PROBLEM TO SOLVE: Rewrite the items from the line containing "This screenshot has height=546, width=1064." through the line containing "Screen dimensions: 1200x524", replacing "sidebar" with "toolbar" and leaving everything else as it is. Give back only those lines.

RECORDS SHOWN:
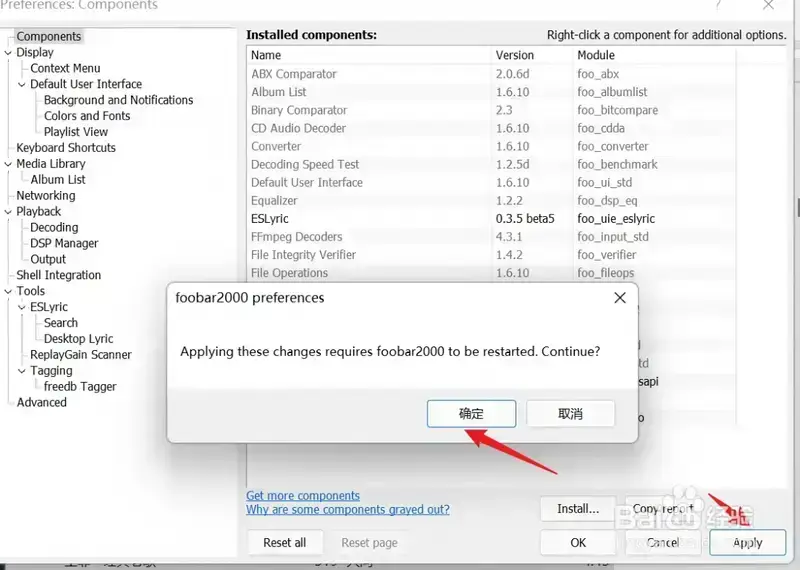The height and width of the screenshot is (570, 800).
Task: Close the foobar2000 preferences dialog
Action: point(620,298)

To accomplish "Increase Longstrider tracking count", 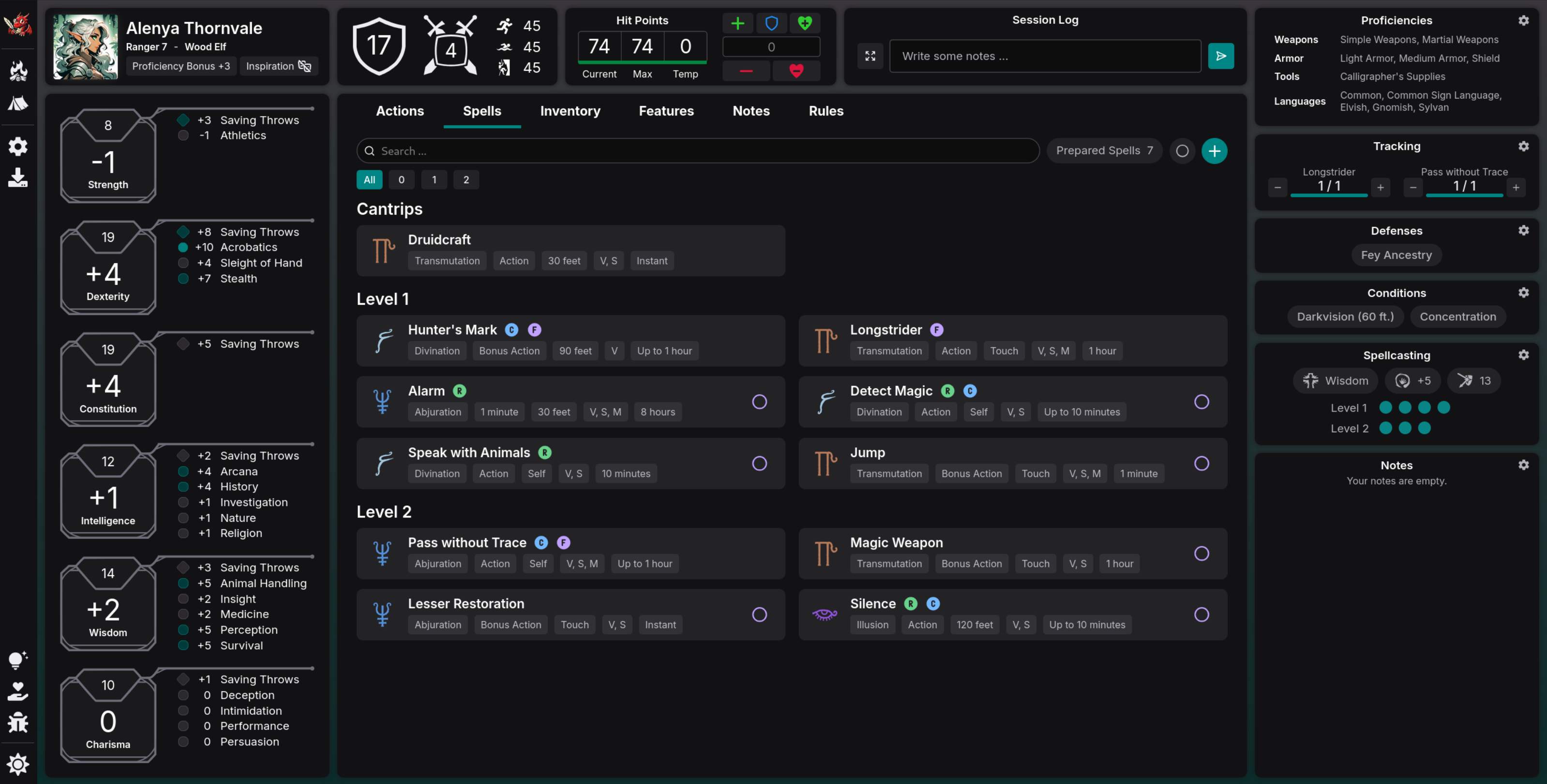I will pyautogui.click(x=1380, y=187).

--

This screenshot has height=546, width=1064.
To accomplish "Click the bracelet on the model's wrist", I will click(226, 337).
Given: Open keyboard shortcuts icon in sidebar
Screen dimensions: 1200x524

COMPLETE ANSWER:
This screenshot has height=546, width=1064.
To accomplish "Click the bracelet on the model's wrist", I will click(226, 337).
Given: Open keyboard shortcuts icon in toolbar
Screen dimensions: 1200x524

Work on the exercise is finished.